In a fast-moving business world, organizations always need to update their technologies and capabilities to remain active in the competition. The availability of data is an important factor for organizations to gain a competitive advantage in the market. Organizations can efficiently act at the right time and enable them to be flexible by adopting required changes using the available data. Data stacks are one of the solutions that enable organizations to manage, access, and store data. Recently, data stacks have failed to keep up with the organizational data demands and it had forced organizations to search for a new solution, and this had ended up in “Modern Data Stacks”.

What is Modern Data Stack?

The large volume of data processing has become quicker and cheaper after the innovation of cloud data warehouses, which leverage advanced SQL technologies and massively parallel processing (MPP). Along with this, several cloud-native tools and technologies that are low-code, scalable, low cost, and easy to integrate have been developed, and they have collectively come to be known as modern data stacks (MDS).

Modern data stacks majorly focus on enhancing organizational efficiency and discovering business opportunities by analyzing organizational data. Modern Data Stacks (MDS) is made up of several tools and technologies that are used for data management, data analytics, and data delivery. Modern Data Stacks is one of the latest innovations in data integration technology, enabling organizations to save time while focusing on complex tasks. In the world of complex data, organizations require an effective modern data stack to make use of their data. Mainly, organizations make use of modern data stacks to save time that is required for extracting information from their data and to reduce the cost associated with data management. Organizations will be able to leverage analytics for organizational purposes with the help of an efficient data stack that will aid in decision-making.

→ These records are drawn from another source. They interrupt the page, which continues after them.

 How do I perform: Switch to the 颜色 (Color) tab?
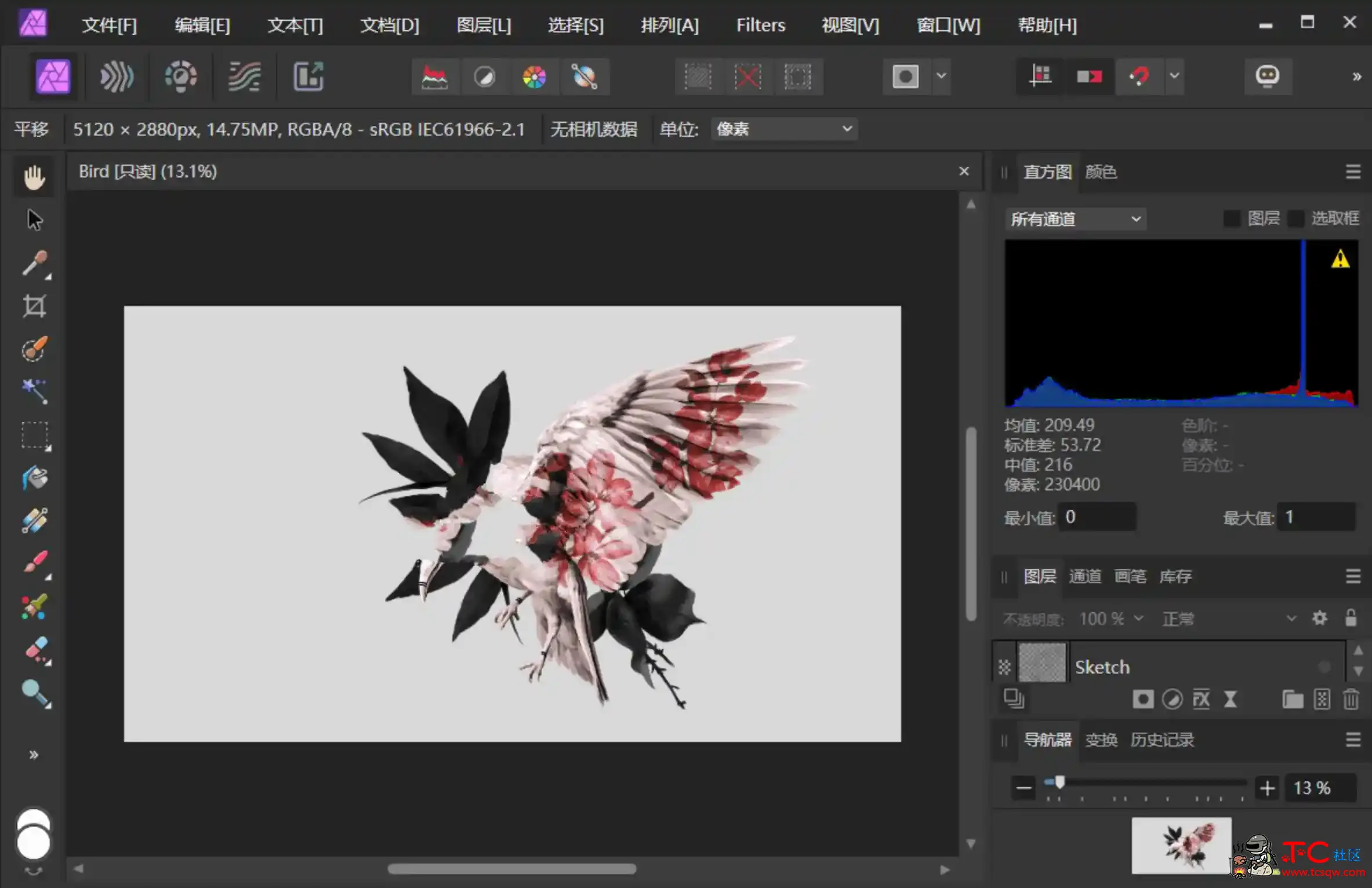1101,171
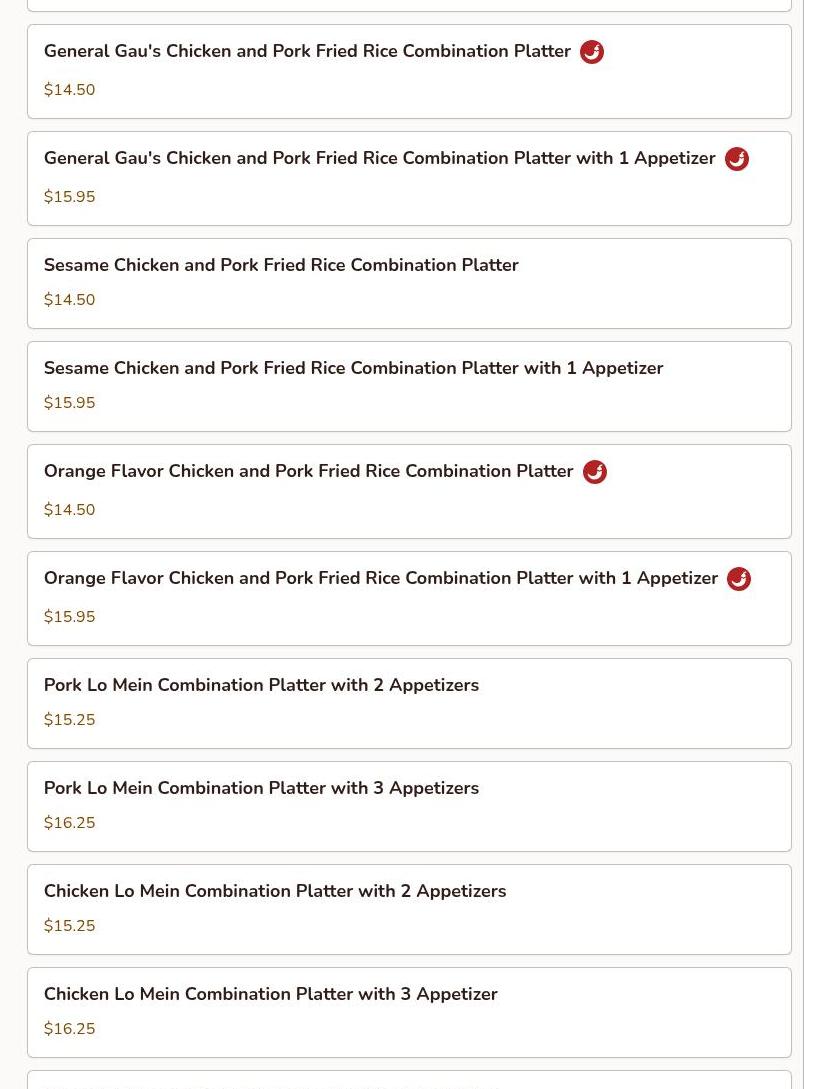Click spicy icon beside Orange Flavor Chicken Platter

click(x=595, y=472)
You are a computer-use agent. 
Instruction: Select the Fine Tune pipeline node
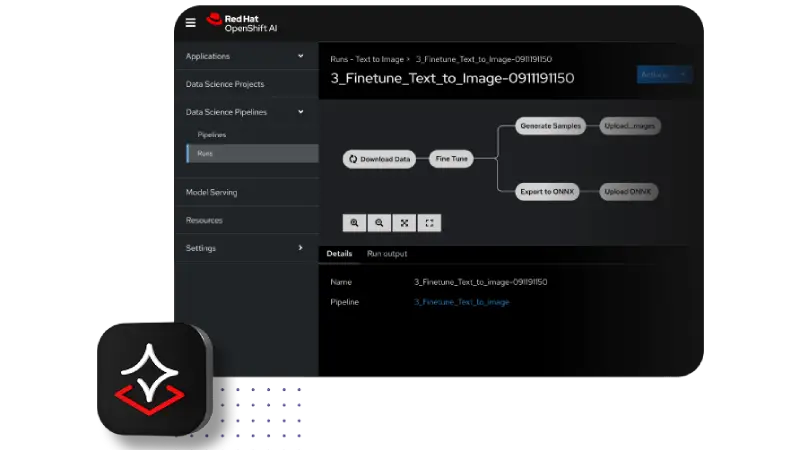451,159
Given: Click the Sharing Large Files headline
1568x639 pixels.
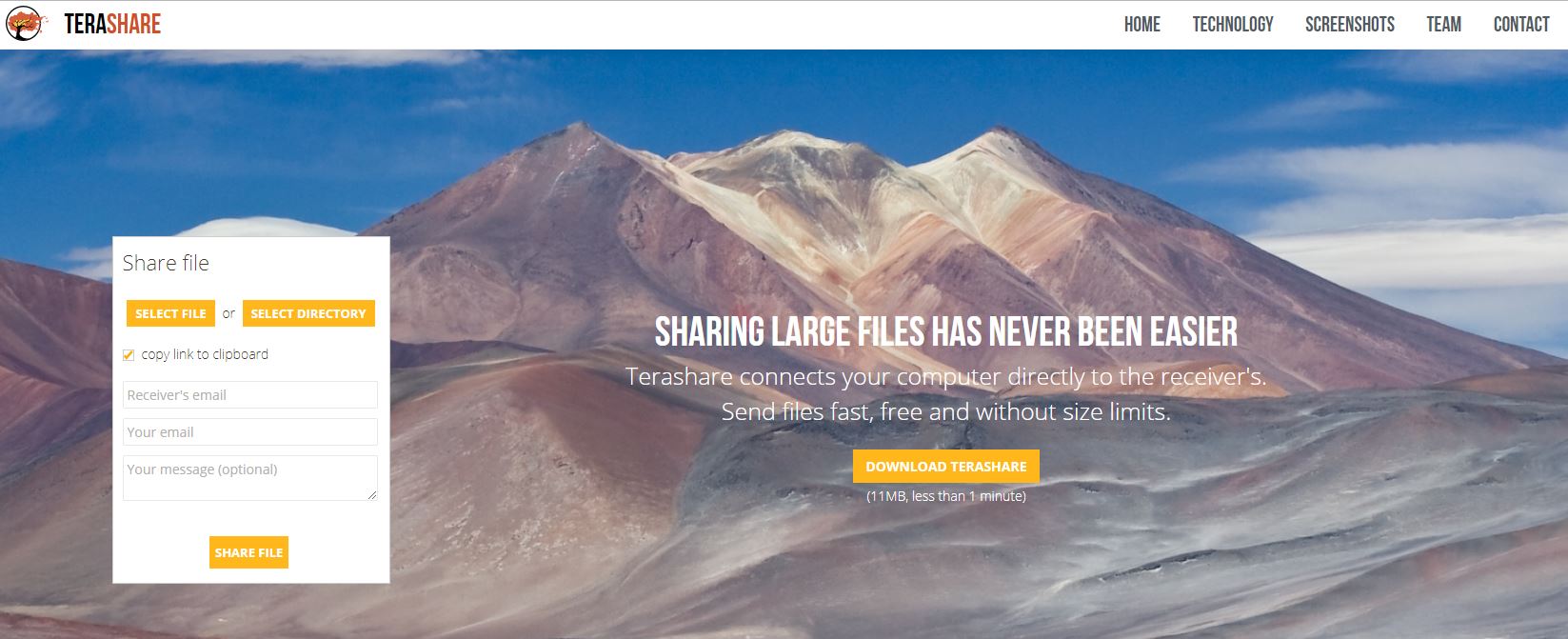Looking at the screenshot, I should [946, 331].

Major features of Modern Data Stack

  • Cloud-first: Modern data stack tools are highly scalable and elastic and have become simple for organizations to integrate into their cloud infrastructure.
  • Developed around data warehouses and data lakes: To enhance data analytics capabilities, modern data stacks are developed around data warehouses and data lakes. To fully utilize the capabilities of all the well-known cloud data warehouses, they are built to integrate with them seamlessly.
  • Concentrate on resolving a specific problem: A collection of technologies connected by the various steps of the data pipeline constitutes the modern data stack that is leveraged for data processing and management of data.
  • SaaS and Open Core Offering: Mostly offered as SaaS (Software as a Service), sometimes, modern data stacks are also available as open-core, where components are open source. They are sometimes available with features such as end-to-end hosting and professional support, which are paid features.
  • Economical: Standardized pay-as-you-go and usage-based pricing models are available for modern data stack products. Before making major investments, data practitioners can investigate new tools’ capabilities and utility that help to save time and money.
  • Supportive Ecosystem: Time and effort invested by modern data stack solution providers in community building are high, which encourages a positive and innovative ecosystem around modern data stacks. This ecosystem consists of slack groups, meetups, and conferences that help data practitioners and those who leverage the tools.

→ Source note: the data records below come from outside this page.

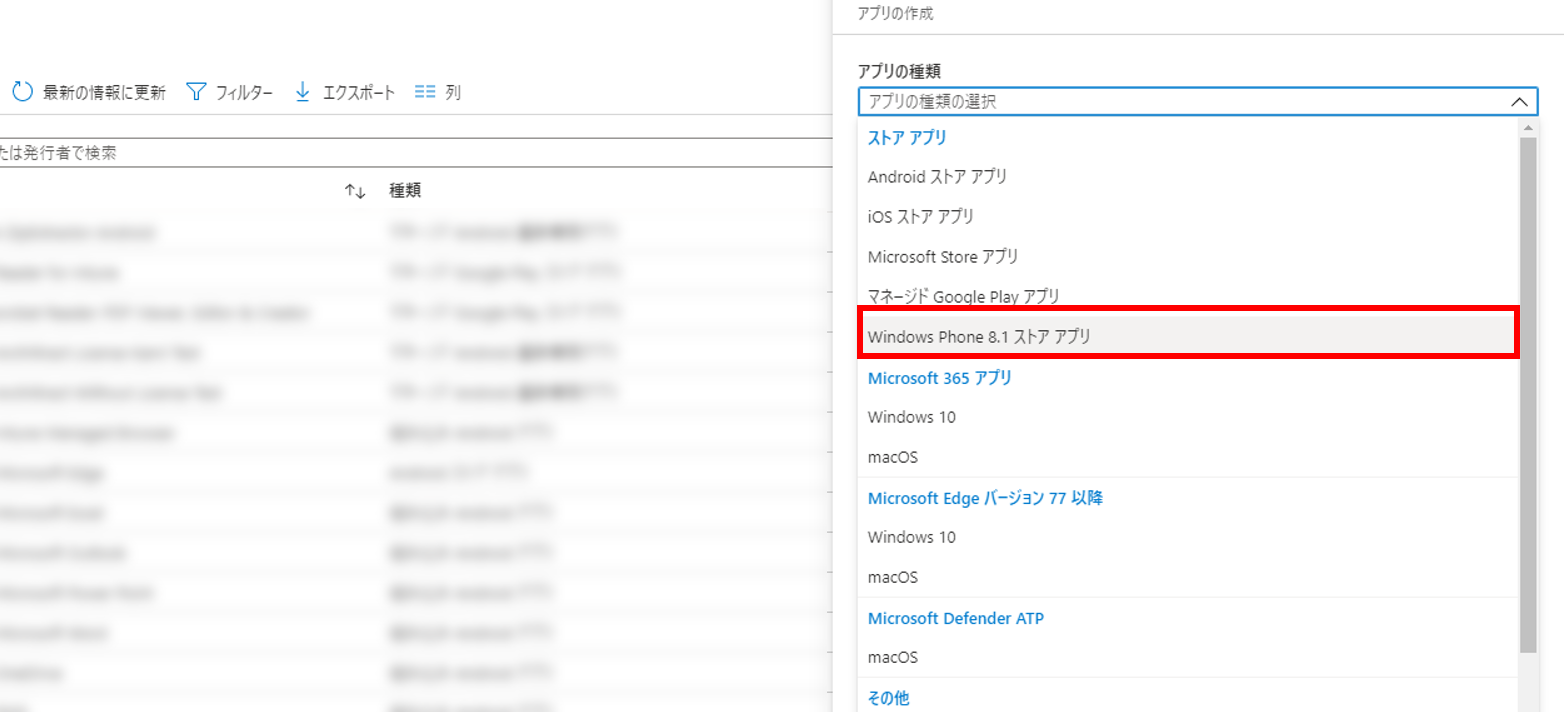Viewport: 1564px width, 712px height.
Task: Click the scrollbar up arrow in the dropdown list
Action: point(1528,128)
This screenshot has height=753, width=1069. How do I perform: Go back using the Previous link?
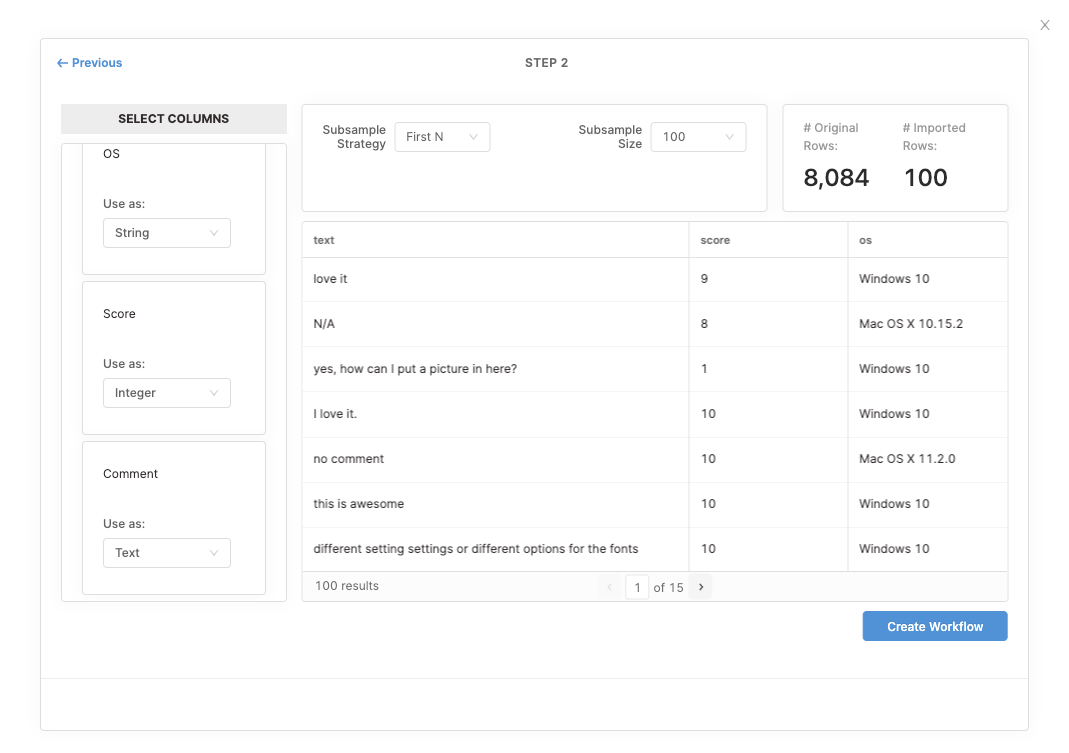click(90, 63)
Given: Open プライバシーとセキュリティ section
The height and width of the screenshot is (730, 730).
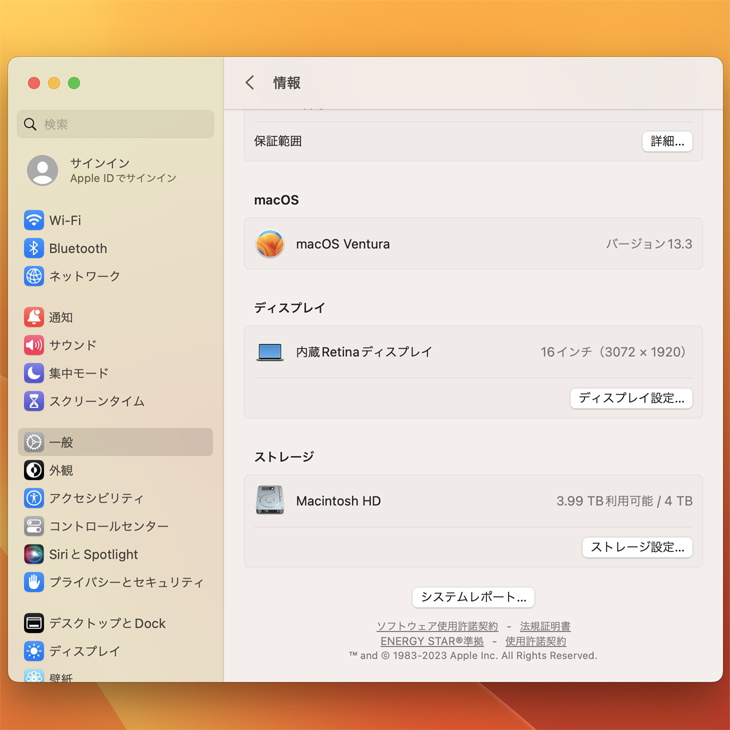Looking at the screenshot, I should pos(126,582).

How a Modern Data Stack is Beneficial?

Modern data stacks are beneficial for organizations in several ways. The major ways in which it helps organizations include:

  • Reduced Cost – While compared with on-premises clouds, modern data stacks are affordable for users, as the cost of cloud computing and storage is low. The cloud-based data warehouses only charge according to what we use, enabling to expand the storage as per our use.
  • Saves time – Traditional data warehouses take a lot of time for data processing, while data processing can be done within minutes using modern data stacks. The self-containment nature enables modern data stacks to enhance and configure simply.
  • Modularity – Teams can change out components of a Modern Data Stack as needed since it is composed of technologies with largely common connection points. As a result, organizations can increase their stack as their data demands develop and avoid vendor lock-in.

The time, money, and effort saved using a modern data stack will benefit the organization in several ways. The data value can be maximized, and the organization can develop insights through proper analysis of the data.

Conclusion

The efficiency and accuracy provided by modern data stacks have helped data practitioners and organizations to a large extent. Modern data stacks have enabled teams ready and eager to consider ways of resolving more complicated data challenges. The environment has been made more favorable for continuing innovation by new approaches like Data Operationalization, Stream Processing, Headless BI, and Data Mesh. The current data stack encompasses everything, from highly modular data stack components that enable gaining insight very quickly to lowering the technological barrier and providing enormous value for businesses.